As announced last week, the European Data Protection Supervisor (“EDPS”) released on September 23, 2016 an opinion on “coherent enforcement of fundamental rights in the age of big data.” This opinion follows an earlier Preliminary Opinion on privacy and competitiveness in the age of big data, published in 2004 (see our previous blog post here).
According to the EDPS, data-driven technologies and services are important for economic growth, but the users of those services are generally unaware of the nature and extent of the “covert tracking” that fuels the sector. The growing imbalance between consumers and service providers would diminish choice and innovation and threaten the privacy of individuals. In fact, the rights of individuals enshrined in the EU Charter of Fundamental Rights would be threatened by “normative behavior and standards that now prevail in cyberspace.” At the same time, EU rules on data protection, consumer protection, and antitrust and merger control are applied in silos, despite their common objectives.
The EDPS makes three recommendations:
- Better reflect the interests of individuals in big data mergers. While personal data receives increased attention in mergers as a commodity that can be monetized, the merger control rules should be amended so as to make the protection of privacy one of its objectives.

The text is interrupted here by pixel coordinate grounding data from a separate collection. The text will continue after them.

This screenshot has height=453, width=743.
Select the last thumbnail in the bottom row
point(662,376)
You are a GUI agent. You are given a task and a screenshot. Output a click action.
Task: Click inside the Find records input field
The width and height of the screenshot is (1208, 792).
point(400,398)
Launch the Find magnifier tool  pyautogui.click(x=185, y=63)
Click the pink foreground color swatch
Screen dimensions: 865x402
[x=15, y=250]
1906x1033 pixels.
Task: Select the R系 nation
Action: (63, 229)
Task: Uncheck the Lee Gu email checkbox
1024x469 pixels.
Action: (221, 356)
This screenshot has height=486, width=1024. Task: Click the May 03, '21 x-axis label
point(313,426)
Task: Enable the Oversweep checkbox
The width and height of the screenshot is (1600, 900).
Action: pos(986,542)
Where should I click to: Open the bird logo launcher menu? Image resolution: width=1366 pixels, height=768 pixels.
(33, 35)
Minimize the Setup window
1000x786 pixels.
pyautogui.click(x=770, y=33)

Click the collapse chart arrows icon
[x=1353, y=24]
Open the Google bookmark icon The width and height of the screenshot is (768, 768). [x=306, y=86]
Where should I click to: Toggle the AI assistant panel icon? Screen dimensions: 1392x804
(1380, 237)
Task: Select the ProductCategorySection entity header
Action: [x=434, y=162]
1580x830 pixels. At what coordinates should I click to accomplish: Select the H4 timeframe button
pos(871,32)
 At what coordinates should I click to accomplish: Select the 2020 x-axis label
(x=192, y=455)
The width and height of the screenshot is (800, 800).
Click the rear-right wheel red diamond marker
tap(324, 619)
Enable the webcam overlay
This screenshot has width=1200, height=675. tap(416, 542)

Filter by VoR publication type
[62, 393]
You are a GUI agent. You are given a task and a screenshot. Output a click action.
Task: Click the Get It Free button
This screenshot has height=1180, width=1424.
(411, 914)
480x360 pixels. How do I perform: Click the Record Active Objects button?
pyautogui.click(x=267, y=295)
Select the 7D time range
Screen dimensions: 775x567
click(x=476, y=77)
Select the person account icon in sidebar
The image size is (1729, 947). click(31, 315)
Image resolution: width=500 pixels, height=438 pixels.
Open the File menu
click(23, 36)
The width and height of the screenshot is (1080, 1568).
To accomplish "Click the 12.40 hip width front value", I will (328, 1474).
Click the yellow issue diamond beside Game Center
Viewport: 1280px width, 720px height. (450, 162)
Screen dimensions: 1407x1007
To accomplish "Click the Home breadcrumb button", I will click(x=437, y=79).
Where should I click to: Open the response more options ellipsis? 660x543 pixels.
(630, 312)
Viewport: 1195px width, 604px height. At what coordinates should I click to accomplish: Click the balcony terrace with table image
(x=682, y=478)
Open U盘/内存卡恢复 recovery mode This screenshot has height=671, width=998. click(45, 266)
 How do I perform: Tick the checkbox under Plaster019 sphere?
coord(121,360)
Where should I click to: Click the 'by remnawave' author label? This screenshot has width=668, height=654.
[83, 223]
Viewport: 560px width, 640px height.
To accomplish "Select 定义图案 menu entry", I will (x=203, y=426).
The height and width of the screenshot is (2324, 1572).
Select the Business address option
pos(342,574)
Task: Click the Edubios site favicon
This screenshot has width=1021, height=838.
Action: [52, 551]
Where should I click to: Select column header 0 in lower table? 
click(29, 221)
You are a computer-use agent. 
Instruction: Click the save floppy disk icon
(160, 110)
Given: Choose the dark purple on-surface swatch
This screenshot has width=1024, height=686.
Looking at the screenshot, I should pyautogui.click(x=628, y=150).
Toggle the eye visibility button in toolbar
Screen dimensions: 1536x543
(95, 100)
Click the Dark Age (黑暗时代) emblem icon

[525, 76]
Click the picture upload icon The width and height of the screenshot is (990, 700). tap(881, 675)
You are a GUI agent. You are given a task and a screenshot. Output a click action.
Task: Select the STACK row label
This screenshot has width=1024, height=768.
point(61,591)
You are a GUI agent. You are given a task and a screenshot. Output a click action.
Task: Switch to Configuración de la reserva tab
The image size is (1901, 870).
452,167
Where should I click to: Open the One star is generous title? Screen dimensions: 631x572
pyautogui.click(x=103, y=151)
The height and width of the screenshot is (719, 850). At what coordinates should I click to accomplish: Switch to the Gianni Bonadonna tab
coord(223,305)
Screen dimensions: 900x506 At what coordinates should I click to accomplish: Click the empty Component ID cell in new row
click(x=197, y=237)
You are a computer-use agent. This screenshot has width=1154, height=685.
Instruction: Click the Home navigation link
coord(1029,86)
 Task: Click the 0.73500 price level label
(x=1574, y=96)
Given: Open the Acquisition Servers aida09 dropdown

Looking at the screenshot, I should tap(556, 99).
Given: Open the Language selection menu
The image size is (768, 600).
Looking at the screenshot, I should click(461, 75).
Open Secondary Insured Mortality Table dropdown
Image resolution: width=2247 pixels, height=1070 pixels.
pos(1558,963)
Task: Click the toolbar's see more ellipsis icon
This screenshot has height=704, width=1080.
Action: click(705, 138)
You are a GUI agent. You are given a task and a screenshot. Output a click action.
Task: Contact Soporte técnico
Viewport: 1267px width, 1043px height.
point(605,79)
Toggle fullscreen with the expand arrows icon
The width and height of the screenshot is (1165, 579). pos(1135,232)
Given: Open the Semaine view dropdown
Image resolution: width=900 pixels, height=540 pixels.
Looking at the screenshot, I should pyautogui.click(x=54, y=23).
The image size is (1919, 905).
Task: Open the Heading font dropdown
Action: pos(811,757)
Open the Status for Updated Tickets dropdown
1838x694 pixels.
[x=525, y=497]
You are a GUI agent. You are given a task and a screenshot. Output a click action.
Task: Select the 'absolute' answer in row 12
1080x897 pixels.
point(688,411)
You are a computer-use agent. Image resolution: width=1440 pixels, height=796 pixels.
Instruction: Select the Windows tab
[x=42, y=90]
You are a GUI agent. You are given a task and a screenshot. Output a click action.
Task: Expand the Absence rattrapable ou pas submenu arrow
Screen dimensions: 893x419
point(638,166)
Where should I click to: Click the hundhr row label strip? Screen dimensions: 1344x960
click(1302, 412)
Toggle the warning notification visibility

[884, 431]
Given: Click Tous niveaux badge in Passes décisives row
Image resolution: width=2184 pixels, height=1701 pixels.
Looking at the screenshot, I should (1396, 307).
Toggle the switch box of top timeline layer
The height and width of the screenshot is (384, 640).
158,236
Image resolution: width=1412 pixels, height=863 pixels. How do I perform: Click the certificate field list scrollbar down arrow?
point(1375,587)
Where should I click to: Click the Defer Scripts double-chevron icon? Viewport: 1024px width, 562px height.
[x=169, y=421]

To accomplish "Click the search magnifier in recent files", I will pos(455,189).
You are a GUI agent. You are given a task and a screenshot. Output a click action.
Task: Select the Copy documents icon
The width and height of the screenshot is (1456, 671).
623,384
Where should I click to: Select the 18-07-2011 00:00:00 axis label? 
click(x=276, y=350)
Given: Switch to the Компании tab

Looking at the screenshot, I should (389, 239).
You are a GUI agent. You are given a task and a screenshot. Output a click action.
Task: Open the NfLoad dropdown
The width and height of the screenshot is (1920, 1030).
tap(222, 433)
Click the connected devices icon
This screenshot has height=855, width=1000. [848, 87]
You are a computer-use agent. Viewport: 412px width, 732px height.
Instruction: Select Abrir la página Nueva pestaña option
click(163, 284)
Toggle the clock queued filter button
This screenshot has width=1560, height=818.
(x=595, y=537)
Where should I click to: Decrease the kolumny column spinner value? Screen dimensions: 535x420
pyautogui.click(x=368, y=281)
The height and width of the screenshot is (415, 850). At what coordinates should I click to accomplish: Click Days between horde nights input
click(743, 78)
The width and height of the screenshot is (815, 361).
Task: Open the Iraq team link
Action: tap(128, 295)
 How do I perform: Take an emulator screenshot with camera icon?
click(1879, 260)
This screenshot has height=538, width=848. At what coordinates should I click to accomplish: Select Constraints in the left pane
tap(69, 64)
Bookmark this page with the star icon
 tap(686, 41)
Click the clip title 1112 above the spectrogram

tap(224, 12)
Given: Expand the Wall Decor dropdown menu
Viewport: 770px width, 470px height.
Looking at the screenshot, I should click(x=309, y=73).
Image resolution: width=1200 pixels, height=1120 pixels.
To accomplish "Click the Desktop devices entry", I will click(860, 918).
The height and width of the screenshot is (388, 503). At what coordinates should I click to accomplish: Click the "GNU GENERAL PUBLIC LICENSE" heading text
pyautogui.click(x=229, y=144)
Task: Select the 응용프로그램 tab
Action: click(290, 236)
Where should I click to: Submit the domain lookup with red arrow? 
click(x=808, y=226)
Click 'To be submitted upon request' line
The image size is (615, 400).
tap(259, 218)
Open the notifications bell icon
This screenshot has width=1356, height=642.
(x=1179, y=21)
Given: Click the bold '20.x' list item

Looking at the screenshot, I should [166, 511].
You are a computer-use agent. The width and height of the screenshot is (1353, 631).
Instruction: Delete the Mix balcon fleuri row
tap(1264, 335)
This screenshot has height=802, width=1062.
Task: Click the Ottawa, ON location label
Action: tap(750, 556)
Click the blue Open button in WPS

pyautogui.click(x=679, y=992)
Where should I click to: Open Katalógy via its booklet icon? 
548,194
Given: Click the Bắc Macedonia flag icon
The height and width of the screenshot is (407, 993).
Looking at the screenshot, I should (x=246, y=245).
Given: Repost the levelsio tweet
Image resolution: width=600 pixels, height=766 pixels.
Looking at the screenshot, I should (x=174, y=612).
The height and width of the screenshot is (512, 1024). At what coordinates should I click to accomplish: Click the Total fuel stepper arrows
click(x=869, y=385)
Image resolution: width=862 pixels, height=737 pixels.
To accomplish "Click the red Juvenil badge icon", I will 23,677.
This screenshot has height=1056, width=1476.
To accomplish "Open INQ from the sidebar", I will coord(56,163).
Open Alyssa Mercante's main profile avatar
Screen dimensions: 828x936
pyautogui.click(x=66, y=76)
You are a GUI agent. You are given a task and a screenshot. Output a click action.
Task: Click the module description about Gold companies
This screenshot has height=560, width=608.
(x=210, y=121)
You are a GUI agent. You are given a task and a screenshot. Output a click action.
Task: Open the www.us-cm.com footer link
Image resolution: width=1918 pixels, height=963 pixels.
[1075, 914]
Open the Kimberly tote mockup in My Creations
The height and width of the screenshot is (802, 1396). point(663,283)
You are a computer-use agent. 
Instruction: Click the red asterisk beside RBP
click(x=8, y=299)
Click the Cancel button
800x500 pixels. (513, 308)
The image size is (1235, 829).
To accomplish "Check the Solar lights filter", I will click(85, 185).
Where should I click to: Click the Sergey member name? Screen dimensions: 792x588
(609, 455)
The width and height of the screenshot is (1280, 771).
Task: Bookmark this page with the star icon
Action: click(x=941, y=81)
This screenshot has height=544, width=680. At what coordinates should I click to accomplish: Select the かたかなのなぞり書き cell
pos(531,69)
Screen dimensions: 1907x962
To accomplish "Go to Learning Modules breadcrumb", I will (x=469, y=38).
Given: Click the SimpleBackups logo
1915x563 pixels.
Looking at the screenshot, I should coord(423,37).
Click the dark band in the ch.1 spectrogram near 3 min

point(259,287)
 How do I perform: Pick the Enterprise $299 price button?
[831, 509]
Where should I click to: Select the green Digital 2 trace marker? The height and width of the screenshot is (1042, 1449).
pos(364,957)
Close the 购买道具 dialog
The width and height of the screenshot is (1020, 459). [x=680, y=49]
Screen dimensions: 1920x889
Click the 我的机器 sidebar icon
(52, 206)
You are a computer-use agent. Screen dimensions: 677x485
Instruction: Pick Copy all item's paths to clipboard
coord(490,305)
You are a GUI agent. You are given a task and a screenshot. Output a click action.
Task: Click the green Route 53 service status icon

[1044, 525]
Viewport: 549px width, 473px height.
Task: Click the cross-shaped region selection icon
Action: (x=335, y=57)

- Create a digital clearinghouse. In order to foster coherence in enforcement of digital rights, the EDPS offers to facilitate the creation of a platform where regulators responsible for the digital sector can come together on a voluntary basis to discuss matters of common interests, such as: the legal regime that is most appropriate for pursuing particular cases or complaints related to online services, how data protection and consumer protection standards can inform “theories of harm” under competition law, the impact of sanctions and remedies on digital rights, and interests and synergies between enforcement bodies.
- Create an EU values-based common area on the web. In an attempt to disrupt the binary choice between free services that rely on tracking for income out of advertising and paid-for services, the EDPS proposes to create a “common area” for individuals to interact without fear of being tracked in which the EU Charter’s rights are fully respected. Existing services developed by civil society and developer initiatives could serve as a model and pool of experience in this area.
On September 29, 2016 the EDPS and the European consumer organization BEUC will host a joint conference on “Big Data: individual rights and smart enforcement.” Speakers include EU Commissioner for Competition Margrethe Vestager, Federal Trade Commissioner Terrell McSweeny, BEUC Director General Monique Goyens, and the EDPS, Giovanni Buttarelli. The conference will bring together leading regulators and experts in the competition, data protection and consumer protection spheres to discuss key areas of economic and societal change and to promote closer dialogue and cooperation among regulatory and enforcement bodies.